▶ Work to complete: Each record below needs to be written out exactly as it appears.

▶ Record excerpts:
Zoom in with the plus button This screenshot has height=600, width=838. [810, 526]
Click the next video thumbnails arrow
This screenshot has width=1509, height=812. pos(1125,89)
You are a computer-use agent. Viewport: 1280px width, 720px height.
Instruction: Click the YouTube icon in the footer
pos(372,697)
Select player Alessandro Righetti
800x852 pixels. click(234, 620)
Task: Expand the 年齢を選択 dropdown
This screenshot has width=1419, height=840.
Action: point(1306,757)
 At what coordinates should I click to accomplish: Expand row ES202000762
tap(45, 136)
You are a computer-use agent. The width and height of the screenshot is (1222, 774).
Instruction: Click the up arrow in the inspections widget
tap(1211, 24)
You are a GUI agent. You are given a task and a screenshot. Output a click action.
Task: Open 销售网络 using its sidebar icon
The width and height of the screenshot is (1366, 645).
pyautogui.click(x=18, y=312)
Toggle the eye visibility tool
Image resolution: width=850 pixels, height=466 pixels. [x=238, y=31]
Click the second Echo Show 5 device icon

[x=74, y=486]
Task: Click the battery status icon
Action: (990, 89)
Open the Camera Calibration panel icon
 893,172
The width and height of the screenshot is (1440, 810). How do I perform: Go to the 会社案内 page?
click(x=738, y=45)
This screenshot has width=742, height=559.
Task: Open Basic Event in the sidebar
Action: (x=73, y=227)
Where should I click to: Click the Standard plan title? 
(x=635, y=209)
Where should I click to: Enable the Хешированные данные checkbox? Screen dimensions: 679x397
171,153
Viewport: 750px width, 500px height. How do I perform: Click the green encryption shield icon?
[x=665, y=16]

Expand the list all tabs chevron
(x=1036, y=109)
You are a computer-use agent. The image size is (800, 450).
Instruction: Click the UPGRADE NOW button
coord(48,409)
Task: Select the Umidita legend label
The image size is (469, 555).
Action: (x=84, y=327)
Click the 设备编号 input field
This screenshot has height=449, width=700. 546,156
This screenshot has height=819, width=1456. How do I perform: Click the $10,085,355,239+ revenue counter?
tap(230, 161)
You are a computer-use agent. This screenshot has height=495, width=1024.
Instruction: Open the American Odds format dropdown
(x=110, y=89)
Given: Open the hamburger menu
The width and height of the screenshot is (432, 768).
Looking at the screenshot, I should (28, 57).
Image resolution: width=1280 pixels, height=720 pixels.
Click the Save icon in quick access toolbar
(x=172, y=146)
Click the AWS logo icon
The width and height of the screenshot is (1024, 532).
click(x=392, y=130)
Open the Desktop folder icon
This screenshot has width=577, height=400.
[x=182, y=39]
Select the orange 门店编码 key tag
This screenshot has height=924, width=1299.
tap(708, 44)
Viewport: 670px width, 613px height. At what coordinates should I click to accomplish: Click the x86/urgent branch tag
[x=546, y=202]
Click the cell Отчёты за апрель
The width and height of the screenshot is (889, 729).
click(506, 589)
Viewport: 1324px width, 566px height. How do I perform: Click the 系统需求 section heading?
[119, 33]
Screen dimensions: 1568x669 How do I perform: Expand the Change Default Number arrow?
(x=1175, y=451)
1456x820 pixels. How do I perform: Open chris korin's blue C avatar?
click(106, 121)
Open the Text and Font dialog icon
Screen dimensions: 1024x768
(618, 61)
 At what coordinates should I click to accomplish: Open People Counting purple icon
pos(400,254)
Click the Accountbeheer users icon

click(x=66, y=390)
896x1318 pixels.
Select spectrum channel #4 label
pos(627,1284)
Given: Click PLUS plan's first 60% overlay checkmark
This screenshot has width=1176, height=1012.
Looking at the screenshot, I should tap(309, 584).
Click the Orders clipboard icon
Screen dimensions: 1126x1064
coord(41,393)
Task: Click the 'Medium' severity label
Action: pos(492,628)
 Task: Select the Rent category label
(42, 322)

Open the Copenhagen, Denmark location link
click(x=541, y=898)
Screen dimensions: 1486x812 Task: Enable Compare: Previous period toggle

▶ Response box:
Zoom in with the plus button This screenshot has height=600, width=838. [810, 526]
Click the next video thumbnails arrow
This screenshot has width=1509, height=812. pos(1125,89)
You are a computer-use agent. Viewport: 1280px width, 720px height.
Instruction: Click the YouTube icon in the footer
pos(372,697)
Select player Alessandro Righetti
800x852 pixels. click(234, 620)
Task: Expand the 年齢を選択 dropdown
This screenshot has width=1419, height=840.
Action: point(1306,757)
 At what coordinates should I click to accomplish: Expand row ES202000762
tap(45, 136)
You are a computer-use agent. The width and height of the screenshot is (1222, 774).
Instruction: Click the up arrow in the inspections widget
tap(1211, 24)
You are a GUI agent. You are given a task and a screenshot. Output a click action.
Task: Open 销售网络 using its sidebar icon
The width and height of the screenshot is (1366, 645).
pyautogui.click(x=18, y=312)
Toggle the eye visibility tool
Image resolution: width=850 pixels, height=466 pixels. [x=238, y=31]
Click the second Echo Show 5 device icon

[x=74, y=486]
Task: Click the battery status icon
Action: (990, 89)
Open the Camera Calibration panel icon
 893,172
The width and height of the screenshot is (1440, 810). How do I perform: Go to the 会社案内 page?
click(x=738, y=45)
This screenshot has width=742, height=559.
Task: Open Basic Event in the sidebar
Action: (x=73, y=227)
Where should I click to: Click the Standard plan title? 
(x=635, y=209)
Where should I click to: Enable the Хешированные данные checkbox? Screen dimensions: 679x397
171,153
Viewport: 750px width, 500px height. How do I perform: Click the green encryption shield icon?
[x=665, y=16]

Expand the list all tabs chevron
(x=1036, y=109)
You are a computer-use agent. The image size is (800, 450).
Instruction: Click the UPGRADE NOW button
coord(48,409)
Task: Select the Umidita legend label
The image size is (469, 555).
Action: (x=84, y=327)
Click the 设备编号 input field
This screenshot has height=449, width=700. 546,156
This screenshot has height=819, width=1456. How do I perform: Click the $10,085,355,239+ revenue counter?
tap(230, 161)
You are a computer-use agent. This screenshot has height=495, width=1024.
Instruction: Open the American Odds format dropdown
(x=110, y=89)
Given: Open the hamburger menu
The width and height of the screenshot is (432, 768).
Looking at the screenshot, I should (28, 57).
Image resolution: width=1280 pixels, height=720 pixels.
Click the Save icon in quick access toolbar
(x=172, y=146)
Click the AWS logo icon
The width and height of the screenshot is (1024, 532).
click(x=392, y=130)
Open the Desktop folder icon
This screenshot has width=577, height=400.
[x=182, y=39]
Select the orange 门店编码 key tag
This screenshot has height=924, width=1299.
tap(708, 44)
Viewport: 670px width, 613px height. At what coordinates should I click to accomplish: Click the x86/urgent branch tag
[x=546, y=202]
Click the cell Отчёты за апрель
The width and height of the screenshot is (889, 729).
click(506, 589)
Viewport: 1324px width, 566px height. How do I perform: Click the 系统需求 section heading?
[119, 33]
Screen dimensions: 1568x669 How do I perform: Expand the Change Default Number arrow?
(x=1175, y=451)
1456x820 pixels. How do I perform: Open chris korin's blue C avatar?
click(106, 121)
Open the Text and Font dialog icon
Screen dimensions: 1024x768
(618, 61)
 At what coordinates should I click to accomplish: Open People Counting purple icon
pos(400,254)
Click the Accountbeheer users icon

click(x=66, y=390)
896x1318 pixels.
Select spectrum channel #4 label
pos(627,1284)
Given: Click PLUS plan's first 60% overlay checkmark
This screenshot has width=1176, height=1012.
Looking at the screenshot, I should tap(309, 584).
Click the Orders clipboard icon
Screen dimensions: 1126x1064
coord(41,393)
Task: Click the 'Medium' severity label
Action: pos(492,628)
 Task: Select the Rent category label
(42, 322)

Open the Copenhagen, Denmark location link
click(x=541, y=898)
Screen dimensions: 1486x812 Task: Enable Compare: Previous period toggle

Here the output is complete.